Part III

Krasne

TUESDAY JULY 8

After a hearty breakfast, which included vodka, we are off to Krasne in Maryan's car. There is evidence of a building boom as many new homes are being constructed along this route. I also noticed this building frenzy as we travelled on the train. This may create some headaches down the road as there does not appear to be any community plans as houses are built without consideration to future roads. There appears to be some improvement in the condition of the road, but many large potholes remain. Later this afternoon we will find that our video camera that had been stored in the trunk during the journey to Krasne is no longer working.

The village is as I remember it. Nothing has changed in four years. Greetings are emotional. Cousin Anna has not aged, but is unable to get along very well due to arthritis.  Bill is surprised at how much Ivan's wife Pauline looks like my mom. My cousin Mykhailo is older and thinner and Roman K. has aged. Maryanka is being raised by Pauline and Ivan. She is so cute but appears to be somewhat spoiled. Ira is spending the summer in the village. A precocious child, she takes on responsibilities far beyond her years. The day is spent catching up on our friendships.

The family appears genuinely pleased that Bill has accompanied me. Pauline is impressed when he offers to help her saying the Ukrainian "ya tobi pomozhu" (I will help you). Among other phrases, he has learned is "no thank you, I am drunk". Anna laughs and remarks that was a waste of learning as everyone will be able to see for themselves that he is drunk, so there will be no need for him to verbalise the fact. On the other hand, Ivanka and Maryan are learning to speak English. Bill offers to help Ivan cut hay and in the process breaks the scythe. So much for "ya tobi pomozhu" as Ivan's workload is increased repairing the broken tool. I must say that Bill is adapting very well even though he is finding the outhouse a challenge.
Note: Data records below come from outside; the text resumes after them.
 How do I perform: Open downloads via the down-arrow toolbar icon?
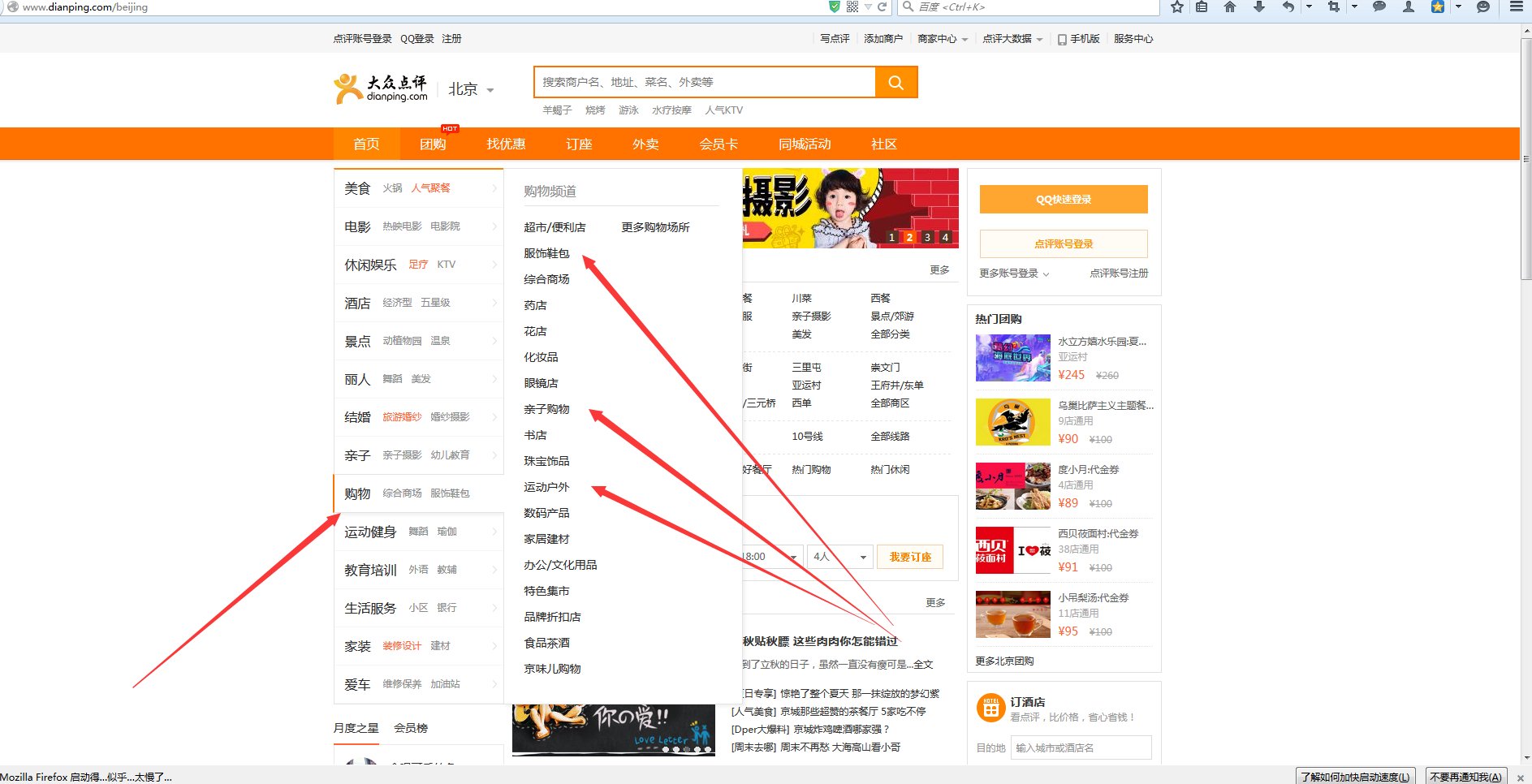[1259, 7]
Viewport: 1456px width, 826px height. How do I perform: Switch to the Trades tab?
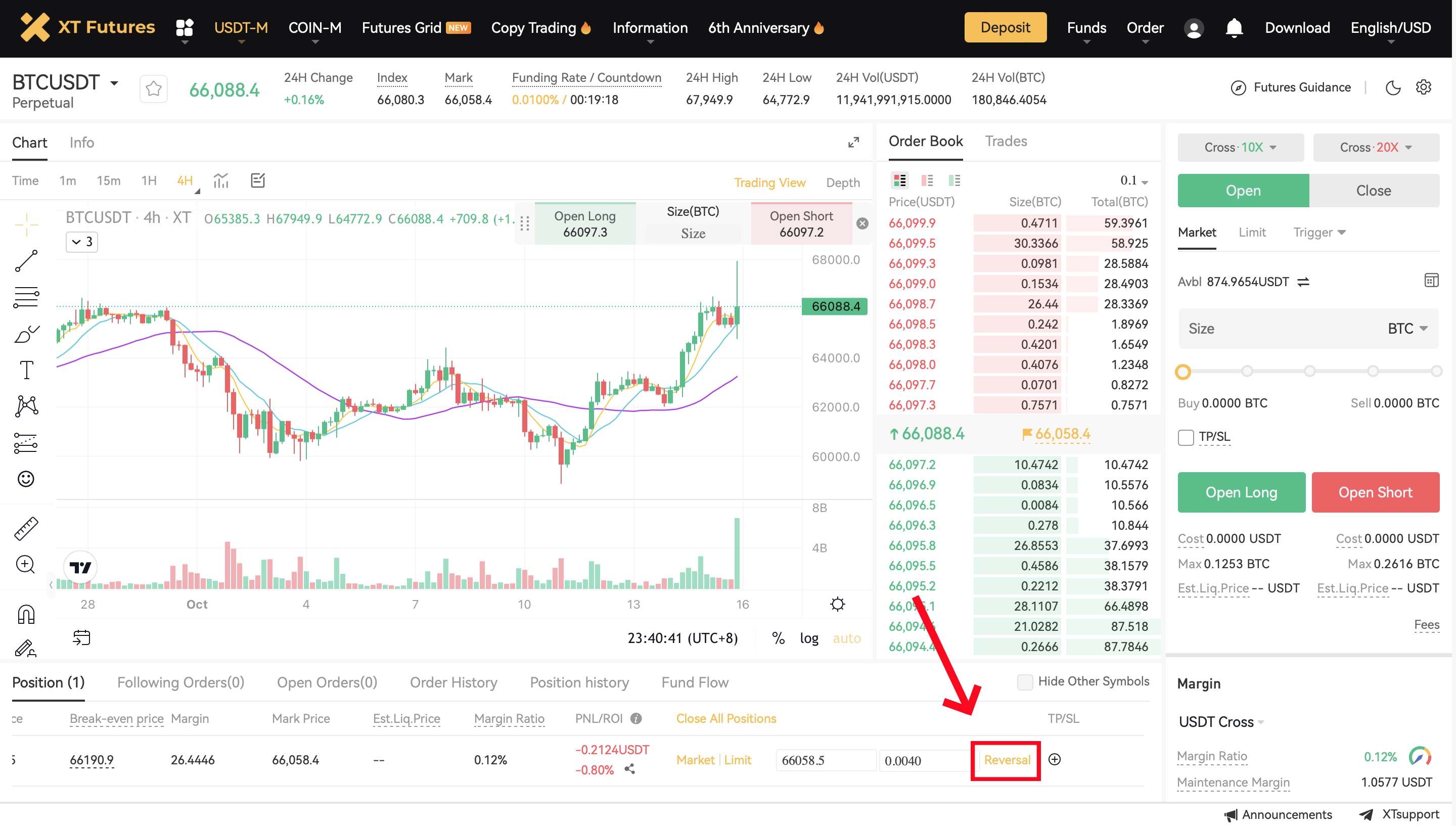[x=1006, y=141]
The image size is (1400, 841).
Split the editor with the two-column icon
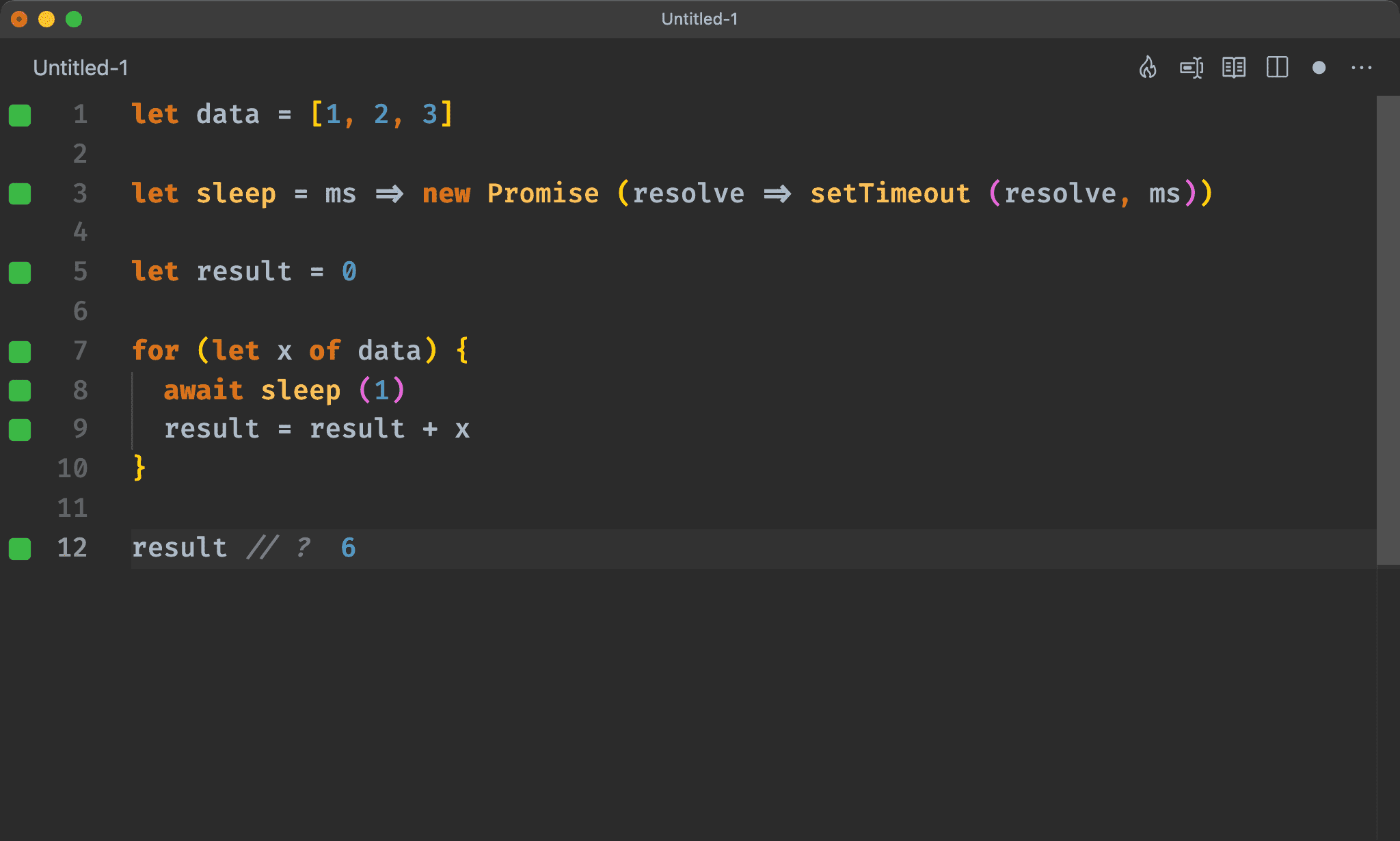(1277, 68)
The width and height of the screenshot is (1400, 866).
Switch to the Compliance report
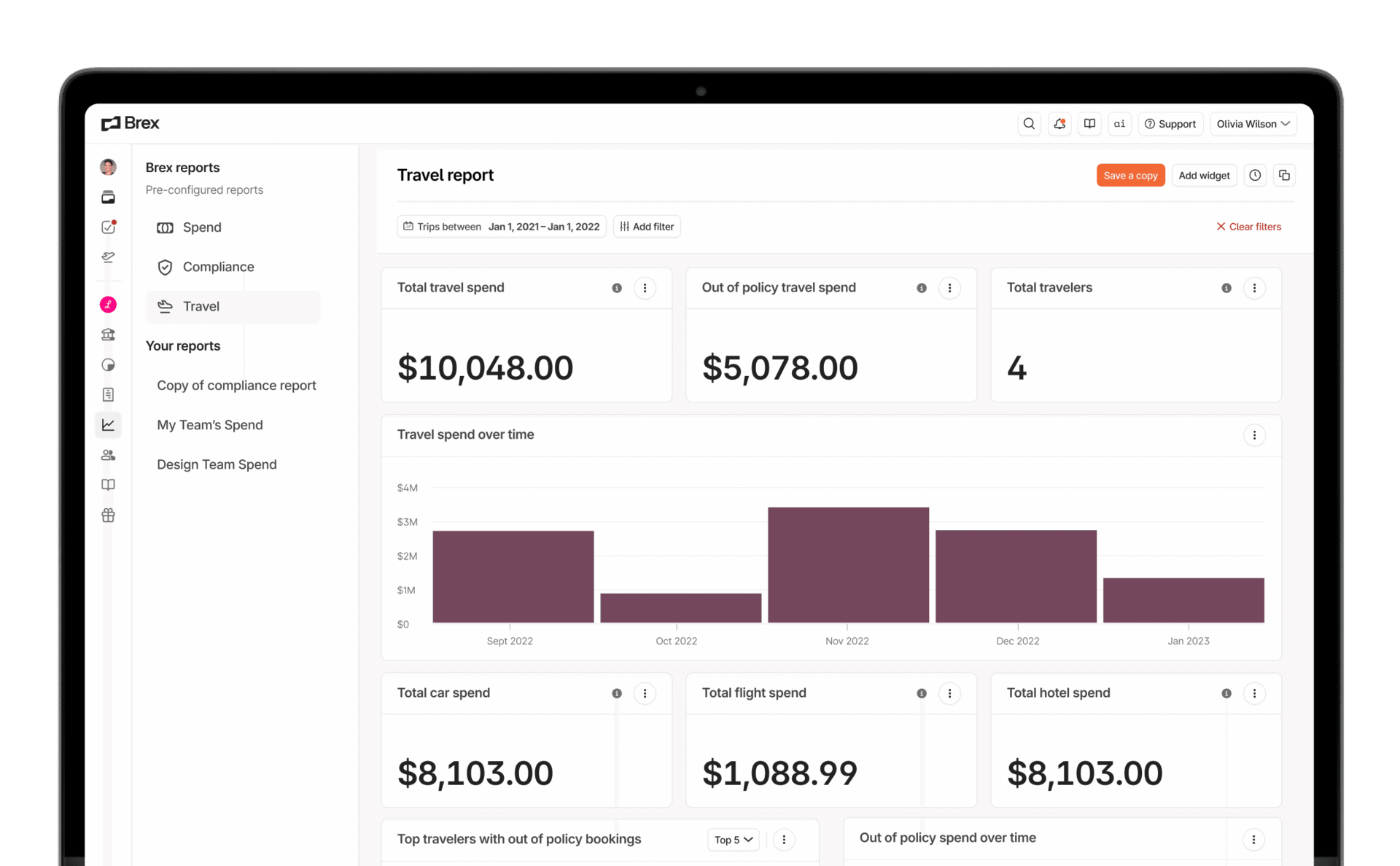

Water is heated for us to wash and we settle down to sleep at 2200, but it does not come easily. It is 0200 and I have to piddle. On our way to Krasne Ivanka had stopped to buy ten, litre bottles of beer. We by no means consumed it all, but it is evident that my bladder is incapable of retaining fluid any longer. A light is on outside when I get up. Pauline is returning from the outhouse. She stops and peers in my direction, but being nearsighted does not really see me. As I reach the gate, the light is turned off. Three flashlights I brought are still packed in the suitcases and with the moonlight hidden behind the clouds, I am left in the dark. No option left to me but to add nitrogen to the grass near the house. Tomorrow I will be given a pail to keep on the porch for such emergencies. The itch from the accumulated insect bites is intolerable and I cannot find the Calmitol in the dark. The pain in my chest from Ivan's hug is unbearable. I last hear the clock chime at  0300.

WEDNESDAY JULY 9

Anna arrives with her grandchildren. Hrystenka is six years old. We will develop a bond over the next two weeks by playing a game I used to do with my children when they were that age.  Misha is eleven. I am surprised at how well he is attired. Ivan dresses us in hats with protective netting so we can take a close look at the bees in his three hives. He has no reservations of himself being unprotected as he moves the honeycombs around. The weather has improved, so we take a walk in the village accompanied by Ivan, Maryanka and her playmate. Our explore basically covered a route I had taken before. There is a dramatic monument at one end of the village that is dedicated to those killed during the war. The large statue attired as a gladiator is holding a tommy-gun. We found names chiselled in the stone that are the same as my maiden name, but apparently the name is as common as Brown or Clark is at home. On the road, we meet Slawko, the driver the family hired during the previous trip. He appears fit but older (aren't we all?).  Ivan points out a good example of insulating a house for winter by covering the exterior with straw. It is still in place as the owner is elderly and is unable to remove it for summer. We show Bill Anna's abandoned house (the stork is nesting) and the collective farm that used to hold seven thousand cows and now has a population of forty. A trailer full of manure has tipped with the side-gate resting in the poop. A tractor has been pressed into service to pull it out. Although few modern tools are used by the farmers, there is evidence of more machinery being used in the village. The village council has been allotting parcels of farmland back to the people. The family farm has been given to others, while my family members have obtained parcels that originally were not theirs. We visit one of these plots that Ivan has planted with potatoes. There is a terrible infestation of a bug that threatens their winter supply of potatoes.  Outside of distress voiced at the catastrophe of Chernobyl, little was said of the accident during my last trip. Now the locals are blaming all their poor crops and dying trees on that incident. They are incensed that the Soviets permitted this to happen in their homeland.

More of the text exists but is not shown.